[Pixel coordinate grounding data]
+ + + + +

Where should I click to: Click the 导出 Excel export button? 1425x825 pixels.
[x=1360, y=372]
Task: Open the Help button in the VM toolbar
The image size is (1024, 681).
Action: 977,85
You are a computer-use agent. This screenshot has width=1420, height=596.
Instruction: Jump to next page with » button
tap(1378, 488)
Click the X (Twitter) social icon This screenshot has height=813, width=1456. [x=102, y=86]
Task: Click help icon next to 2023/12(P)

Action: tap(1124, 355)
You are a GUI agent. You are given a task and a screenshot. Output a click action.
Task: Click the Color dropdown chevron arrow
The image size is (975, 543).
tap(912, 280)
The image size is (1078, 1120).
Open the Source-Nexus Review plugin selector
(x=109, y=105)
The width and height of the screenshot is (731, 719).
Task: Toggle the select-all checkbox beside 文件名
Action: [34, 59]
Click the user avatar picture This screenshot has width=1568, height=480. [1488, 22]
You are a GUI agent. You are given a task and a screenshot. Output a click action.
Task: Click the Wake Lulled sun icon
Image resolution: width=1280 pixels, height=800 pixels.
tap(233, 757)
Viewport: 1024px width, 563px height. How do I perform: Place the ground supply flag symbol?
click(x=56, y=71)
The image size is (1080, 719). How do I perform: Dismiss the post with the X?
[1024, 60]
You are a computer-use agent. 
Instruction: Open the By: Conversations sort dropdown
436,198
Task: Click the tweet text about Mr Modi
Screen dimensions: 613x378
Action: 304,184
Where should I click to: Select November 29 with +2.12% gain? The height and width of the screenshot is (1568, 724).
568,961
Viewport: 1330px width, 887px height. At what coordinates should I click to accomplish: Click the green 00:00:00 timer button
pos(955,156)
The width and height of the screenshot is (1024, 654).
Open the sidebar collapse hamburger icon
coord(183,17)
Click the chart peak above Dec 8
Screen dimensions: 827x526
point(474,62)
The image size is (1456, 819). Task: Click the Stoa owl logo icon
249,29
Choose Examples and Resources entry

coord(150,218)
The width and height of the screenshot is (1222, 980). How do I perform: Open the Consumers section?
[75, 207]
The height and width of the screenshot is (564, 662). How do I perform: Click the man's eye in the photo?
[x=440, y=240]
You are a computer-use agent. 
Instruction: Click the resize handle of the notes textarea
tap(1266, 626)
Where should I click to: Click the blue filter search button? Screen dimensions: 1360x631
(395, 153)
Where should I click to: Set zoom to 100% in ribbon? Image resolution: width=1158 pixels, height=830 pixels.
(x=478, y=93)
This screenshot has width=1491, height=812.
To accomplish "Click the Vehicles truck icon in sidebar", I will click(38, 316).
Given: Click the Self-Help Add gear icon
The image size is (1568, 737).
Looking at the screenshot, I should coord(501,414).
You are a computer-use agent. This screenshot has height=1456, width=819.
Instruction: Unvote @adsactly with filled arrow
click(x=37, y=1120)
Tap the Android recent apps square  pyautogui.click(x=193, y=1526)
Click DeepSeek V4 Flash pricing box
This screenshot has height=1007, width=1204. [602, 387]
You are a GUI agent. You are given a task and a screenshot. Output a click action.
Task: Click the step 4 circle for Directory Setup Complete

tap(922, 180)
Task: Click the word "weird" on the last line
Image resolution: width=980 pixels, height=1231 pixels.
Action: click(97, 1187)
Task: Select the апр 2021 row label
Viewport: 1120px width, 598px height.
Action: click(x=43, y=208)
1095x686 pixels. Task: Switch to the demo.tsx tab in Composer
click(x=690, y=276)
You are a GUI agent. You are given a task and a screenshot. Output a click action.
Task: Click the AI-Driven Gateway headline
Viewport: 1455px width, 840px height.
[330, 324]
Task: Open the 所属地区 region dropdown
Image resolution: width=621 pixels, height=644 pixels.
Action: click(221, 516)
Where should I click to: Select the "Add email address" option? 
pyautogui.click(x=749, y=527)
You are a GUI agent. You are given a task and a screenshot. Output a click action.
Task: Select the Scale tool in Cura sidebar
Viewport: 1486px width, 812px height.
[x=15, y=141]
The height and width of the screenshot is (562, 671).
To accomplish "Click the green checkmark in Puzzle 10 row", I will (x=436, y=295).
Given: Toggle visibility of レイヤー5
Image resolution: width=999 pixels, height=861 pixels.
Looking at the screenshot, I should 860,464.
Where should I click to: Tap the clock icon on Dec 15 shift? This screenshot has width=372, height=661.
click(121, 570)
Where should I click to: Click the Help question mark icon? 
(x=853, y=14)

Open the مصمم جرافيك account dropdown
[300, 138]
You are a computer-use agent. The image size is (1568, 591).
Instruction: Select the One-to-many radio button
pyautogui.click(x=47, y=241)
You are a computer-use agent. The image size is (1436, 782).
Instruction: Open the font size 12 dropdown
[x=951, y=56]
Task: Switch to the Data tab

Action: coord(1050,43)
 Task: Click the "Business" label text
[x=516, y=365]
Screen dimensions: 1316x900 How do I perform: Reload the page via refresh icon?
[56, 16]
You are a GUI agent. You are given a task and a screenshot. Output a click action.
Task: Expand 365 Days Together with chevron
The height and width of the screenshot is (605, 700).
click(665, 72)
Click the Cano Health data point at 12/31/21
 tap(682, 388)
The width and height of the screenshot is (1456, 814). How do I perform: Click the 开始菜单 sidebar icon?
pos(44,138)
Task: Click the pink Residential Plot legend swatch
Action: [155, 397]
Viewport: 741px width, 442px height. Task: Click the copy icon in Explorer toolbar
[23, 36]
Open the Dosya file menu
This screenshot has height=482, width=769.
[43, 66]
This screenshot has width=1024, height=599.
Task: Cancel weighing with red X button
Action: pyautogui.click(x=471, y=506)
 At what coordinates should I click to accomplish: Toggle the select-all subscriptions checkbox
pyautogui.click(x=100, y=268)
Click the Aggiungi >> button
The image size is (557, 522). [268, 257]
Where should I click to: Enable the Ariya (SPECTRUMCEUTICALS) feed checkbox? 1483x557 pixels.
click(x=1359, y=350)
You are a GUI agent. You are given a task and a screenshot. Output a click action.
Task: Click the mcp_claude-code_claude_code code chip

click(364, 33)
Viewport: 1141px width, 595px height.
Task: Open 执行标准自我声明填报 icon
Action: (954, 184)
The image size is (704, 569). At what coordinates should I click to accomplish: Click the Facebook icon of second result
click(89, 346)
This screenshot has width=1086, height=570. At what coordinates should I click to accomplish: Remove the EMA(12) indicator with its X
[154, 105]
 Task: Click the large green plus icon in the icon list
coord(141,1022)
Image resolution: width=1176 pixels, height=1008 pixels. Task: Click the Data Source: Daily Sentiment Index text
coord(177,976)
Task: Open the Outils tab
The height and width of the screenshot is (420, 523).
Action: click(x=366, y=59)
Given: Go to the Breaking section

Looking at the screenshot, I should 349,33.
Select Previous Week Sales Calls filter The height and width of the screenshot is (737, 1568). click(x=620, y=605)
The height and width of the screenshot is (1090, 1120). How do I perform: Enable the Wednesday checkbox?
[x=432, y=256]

+ + + + +

#### [Description of the task]
Looking at the records above, return exactly the lines from the line with "Click the user" to the line with "This screenshot has width=1491, height=812.", both ends included.

#### [Solution]
Click the user avatar picture This screenshot has width=1568, height=480. [1488, 22]
You are a GUI agent. You are given a task and a screenshot. Output a click action.
Task: Click the Wake Lulled sun icon
Image resolution: width=1280 pixels, height=800 pixels.
tap(233, 757)
Viewport: 1024px width, 563px height. How do I perform: Place the ground supply flag symbol?
click(x=56, y=71)
The image size is (1080, 719). How do I perform: Dismiss the post with the X?
[1024, 60]
You are a computer-use agent. 
Instruction: Open the By: Conversations sort dropdown
436,198
Task: Click the tweet text about Mr Modi
Screen dimensions: 613x378
Action: 304,184
Where should I click to: Select November 29 with +2.12% gain? The height and width of the screenshot is (1568, 724).
568,961
Viewport: 1330px width, 887px height. At what coordinates should I click to accomplish: Click the green 00:00:00 timer button
pos(955,156)
The width and height of the screenshot is (1024, 654).
Open the sidebar collapse hamburger icon
coord(183,17)
Click the chart peak above Dec 8
Screen dimensions: 827x526
point(474,62)
The image size is (1456, 819). Task: Click the Stoa owl logo icon
249,29
Choose Examples and Resources entry

coord(150,218)
The width and height of the screenshot is (1222, 980). How do I perform: Open the Consumers section?
[75, 207]
The height and width of the screenshot is (564, 662). How do I perform: Click the man's eye in the photo?
[x=440, y=240]
You are a computer-use agent. 
Instruction: Click the resize handle of the notes textarea
tap(1266, 626)
Where should I click to: Click the blue filter search button? Screen dimensions: 1360x631
(395, 153)
Where should I click to: Set zoom to 100% in ribbon? Image resolution: width=1158 pixels, height=830 pixels.
(x=478, y=93)
This screenshot has width=1491, height=812.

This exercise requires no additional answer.